The task: Could you print every record exactly as it stands?

Excerpted data:
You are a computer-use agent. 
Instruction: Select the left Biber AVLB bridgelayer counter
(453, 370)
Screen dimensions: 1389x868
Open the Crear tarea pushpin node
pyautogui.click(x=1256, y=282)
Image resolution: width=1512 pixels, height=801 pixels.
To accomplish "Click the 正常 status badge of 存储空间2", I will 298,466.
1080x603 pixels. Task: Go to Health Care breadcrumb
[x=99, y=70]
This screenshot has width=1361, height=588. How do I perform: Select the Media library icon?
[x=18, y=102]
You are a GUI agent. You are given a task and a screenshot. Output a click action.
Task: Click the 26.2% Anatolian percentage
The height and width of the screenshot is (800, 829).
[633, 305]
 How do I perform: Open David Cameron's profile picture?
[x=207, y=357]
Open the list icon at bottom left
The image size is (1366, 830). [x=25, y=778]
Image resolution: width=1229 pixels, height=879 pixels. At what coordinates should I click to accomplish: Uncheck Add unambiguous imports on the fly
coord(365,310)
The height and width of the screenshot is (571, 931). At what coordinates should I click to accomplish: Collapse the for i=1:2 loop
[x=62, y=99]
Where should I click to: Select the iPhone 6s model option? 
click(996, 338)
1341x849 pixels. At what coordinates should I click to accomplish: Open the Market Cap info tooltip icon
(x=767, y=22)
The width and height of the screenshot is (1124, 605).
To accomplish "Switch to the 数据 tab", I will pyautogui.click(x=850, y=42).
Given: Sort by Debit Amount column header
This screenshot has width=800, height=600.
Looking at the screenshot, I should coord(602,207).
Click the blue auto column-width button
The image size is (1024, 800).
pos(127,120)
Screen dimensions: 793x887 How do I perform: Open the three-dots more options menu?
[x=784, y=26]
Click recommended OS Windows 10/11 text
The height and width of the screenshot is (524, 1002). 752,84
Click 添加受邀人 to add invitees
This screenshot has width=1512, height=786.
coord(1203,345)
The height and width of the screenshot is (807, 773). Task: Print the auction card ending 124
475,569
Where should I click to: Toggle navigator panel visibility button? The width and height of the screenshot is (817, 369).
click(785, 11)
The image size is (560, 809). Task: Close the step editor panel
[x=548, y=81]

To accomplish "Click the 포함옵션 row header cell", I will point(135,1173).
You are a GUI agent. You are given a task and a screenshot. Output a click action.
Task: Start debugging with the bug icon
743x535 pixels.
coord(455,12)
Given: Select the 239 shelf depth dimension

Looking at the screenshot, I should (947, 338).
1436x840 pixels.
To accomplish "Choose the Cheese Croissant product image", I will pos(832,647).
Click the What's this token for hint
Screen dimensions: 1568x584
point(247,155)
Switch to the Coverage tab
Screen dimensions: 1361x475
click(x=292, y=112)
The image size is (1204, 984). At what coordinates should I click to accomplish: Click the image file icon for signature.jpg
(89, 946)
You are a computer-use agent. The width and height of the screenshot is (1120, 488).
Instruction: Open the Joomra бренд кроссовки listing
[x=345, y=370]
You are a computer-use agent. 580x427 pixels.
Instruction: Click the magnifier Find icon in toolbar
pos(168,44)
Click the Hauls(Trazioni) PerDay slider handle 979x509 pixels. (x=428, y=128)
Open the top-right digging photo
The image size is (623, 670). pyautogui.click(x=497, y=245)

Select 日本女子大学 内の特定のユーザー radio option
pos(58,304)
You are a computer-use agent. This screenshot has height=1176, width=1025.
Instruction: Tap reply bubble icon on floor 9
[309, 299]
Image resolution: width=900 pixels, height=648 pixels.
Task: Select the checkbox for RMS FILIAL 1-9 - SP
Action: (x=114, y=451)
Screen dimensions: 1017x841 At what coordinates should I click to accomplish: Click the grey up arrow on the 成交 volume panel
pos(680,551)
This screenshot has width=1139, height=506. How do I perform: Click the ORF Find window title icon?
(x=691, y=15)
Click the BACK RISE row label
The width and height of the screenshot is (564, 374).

Exercise answer:
You are a computer-use agent. 
Instruction: Select the left Biber AVLB bridgelayer counter
(453, 370)
Screen dimensions: 1389x868
Open the Crear tarea pushpin node
pyautogui.click(x=1256, y=282)
Image resolution: width=1512 pixels, height=801 pixels.
To accomplish "Click the 正常 status badge of 存储空间2", I will 298,466.
1080x603 pixels. Task: Go to Health Care breadcrumb
[x=99, y=70]
This screenshot has width=1361, height=588. How do I perform: Select the Media library icon?
[x=18, y=102]
You are a GUI agent. You are given a task and a screenshot. Output a click action.
Task: Click the 26.2% Anatolian percentage
The height and width of the screenshot is (800, 829).
[633, 305]
 How do I perform: Open David Cameron's profile picture?
[x=207, y=357]
Open the list icon at bottom left
The image size is (1366, 830). [x=25, y=778]
Image resolution: width=1229 pixels, height=879 pixels. At what coordinates should I click to accomplish: Uncheck Add unambiguous imports on the fly
coord(365,310)
The height and width of the screenshot is (571, 931). At what coordinates should I click to accomplish: Collapse the for i=1:2 loop
[x=62, y=99]
Where should I click to: Select the iPhone 6s model option? 
click(996, 338)
1341x849 pixels. At what coordinates should I click to accomplish: Open the Market Cap info tooltip icon
(x=767, y=22)
The width and height of the screenshot is (1124, 605).
To accomplish "Switch to the 数据 tab", I will pyautogui.click(x=850, y=42).
Given: Sort by Debit Amount column header
This screenshot has width=800, height=600.
Looking at the screenshot, I should coord(602,207).
Click the blue auto column-width button
The image size is (1024, 800).
pos(127,120)
Screen dimensions: 793x887 How do I perform: Open the three-dots more options menu?
[x=784, y=26]
Click recommended OS Windows 10/11 text
The height and width of the screenshot is (524, 1002). 752,84
Click 添加受邀人 to add invitees
This screenshot has width=1512, height=786.
coord(1203,345)
The height and width of the screenshot is (807, 773). Task: Print the auction card ending 124
475,569
Where should I click to: Toggle navigator panel visibility button? The width and height of the screenshot is (817, 369).
click(785, 11)
The image size is (560, 809). Task: Close the step editor panel
[x=548, y=81]

To accomplish "Click the 포함옵션 row header cell", I will point(135,1173).
You are a GUI agent. You are given a task and a screenshot. Output a click action.
Task: Start debugging with the bug icon
743x535 pixels.
coord(455,12)
Given: Select the 239 shelf depth dimension

Looking at the screenshot, I should (947, 338).
1436x840 pixels.
To accomplish "Choose the Cheese Croissant product image", I will pos(832,647).
Click the What's this token for hint
Screen dimensions: 1568x584
point(247,155)
Switch to the Coverage tab
Screen dimensions: 1361x475
click(x=292, y=112)
The image size is (1204, 984). At what coordinates should I click to accomplish: Click the image file icon for signature.jpg
(89, 946)
You are a computer-use agent. The width and height of the screenshot is (1120, 488).
Instruction: Open the Joomra бренд кроссовки listing
[x=345, y=370]
You are a computer-use agent. 580x427 pixels.
Instruction: Click the magnifier Find icon in toolbar
pos(168,44)
Click the Hauls(Trazioni) PerDay slider handle 979x509 pixels. (x=428, y=128)
Open the top-right digging photo
The image size is (623, 670). pyautogui.click(x=497, y=245)

Select 日本女子大学 内の特定のユーザー radio option
pos(58,304)
You are a computer-use agent. This screenshot has height=1176, width=1025.
Instruction: Tap reply bubble icon on floor 9
[309, 299]
Image resolution: width=900 pixels, height=648 pixels.
Task: Select the checkbox for RMS FILIAL 1-9 - SP
Action: (x=114, y=451)
Screen dimensions: 1017x841 At what coordinates should I click to accomplish: Click the grey up arrow on the 成交 volume panel
pos(680,551)
This screenshot has width=1139, height=506. How do I perform: Click the ORF Find window title icon?
(x=691, y=15)
Click the BACK RISE row label
The width and height of the screenshot is (564, 374).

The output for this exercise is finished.